J Comput Assist Tomogr 1996 Jan-Feb ;20(1) :157-60
Retrocrural splanchnic nerve alcohol neurolysis with a CT-guided anterior transaortic approach.
Fields S
Department of Radiology, Hadassah University Hospital, Jerusalem, Israel.
Retrocrural splanchnic nerve alcohol neurolysis with a CT-guided anterior transortic approach, a new method for splanchnic block alleviation of chronic abdominal pain, is described. Ten patients with chronic abdominal pain requiring narcotic treatment, six with pancreatic carcinoma, one with gastric carcinoma, two with chronic pancreatitis, and one with pain of unknown etiology, were referred for splanchnic nerve neurolysis. With CT guidance, a 20 gauge needle was placed through the aorta into the retrocrural space at T11-T12, and 5-15 ml 96% alcohol was injected into the retrocrural space. Following the procedure, 6 of 10 patients were pain free, 2 patients had temporary pain relief, and 2 patients were without response.  There were no significant complications. CT-guided anterior transaortic retrocrural splanchnic nerve alcohol neurolysis is technically feasible, easier to perform than the classic posterolateral approach, and may have less risk of complications. The success rate in this initial trial was reasonable and, therefore, this technique provides an additional method for the treatment of abdominal pain.

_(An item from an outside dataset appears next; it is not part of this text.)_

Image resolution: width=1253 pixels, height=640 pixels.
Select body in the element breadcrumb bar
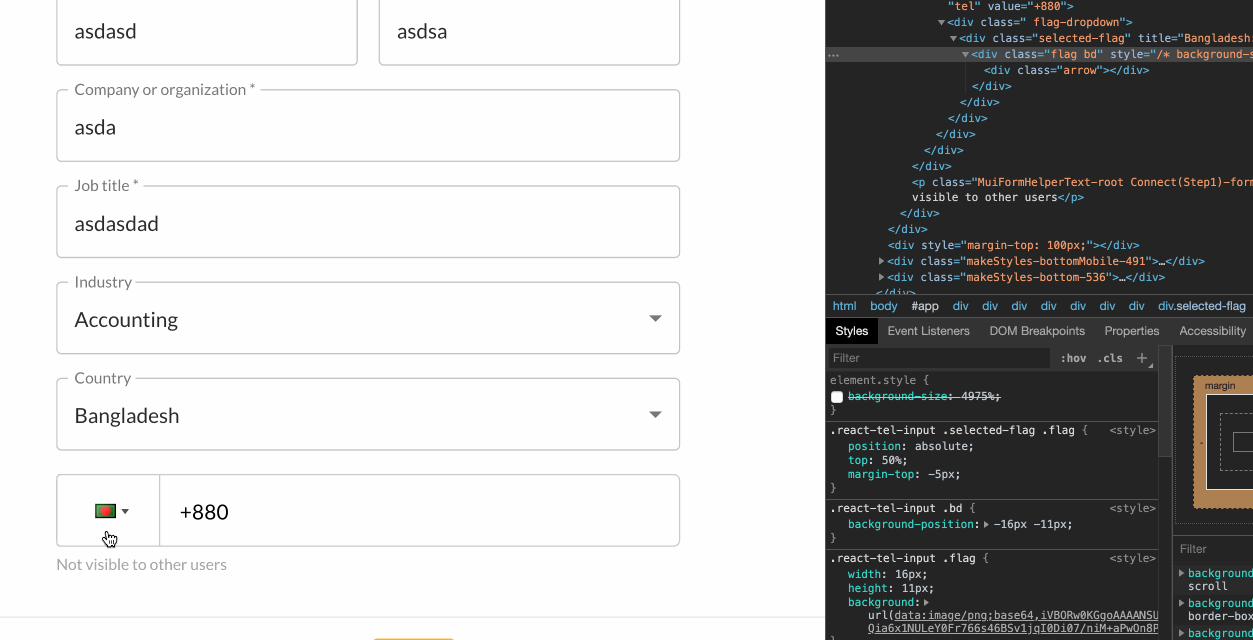click(x=883, y=305)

Pain 1993 Dec ;55(3) :363-6
CT-guided neurolytic splanchnic nerve block with alcohol.
Fujita Y
Department of Anesthesiology, Kawasaki Medical School, Okayama, Japan.
Over a 3-year period, neurolytic abdominal visceral sympathectomy was performed bilaterally with 15 ml of alcohol solution (14 ml of alcohol and 1 ml of contrast material) through each needle under CT guidance to relieve upper abdominal or back pain in 27 cancer patients. Using the CT monitor, our intention was to achieve splanchnic nerve neurolysis rather than celiac plexus neurolysis. After determining the trajectory for needle placement on the CT image at the L1 level, the needles were inserted bilaterally with a simple guide apparatus. The needle tips were successfully positioned in the retrocrural space in 48 (83%) of 54 insertions. Pain was substantially relieved in 20 of 21 patients receiving bilateral splanchnic nerve neurolysis. Tissue pressure was significantly higher after alcohol injection when the needle tips were located in the retrocrural space than when they were placed in the anterocrural space. CT images after alcohol injection revealed antero- and posterocrural spread in 11 of 21 patients who received bilateral splanchnic nerve neurolysis. It was speculated that the alcohol spread through the aortic hiatus or gaps of the diaphragmatic crura. No neurologic complications were encountered. It is concluded that CT guided alcohol splanchnic nerve neurolysis is an effective treatment for upper abdominal cancer pain, and that 15 ml of alcohol solution through each needle is enough for splanchnic nerve neurolysis.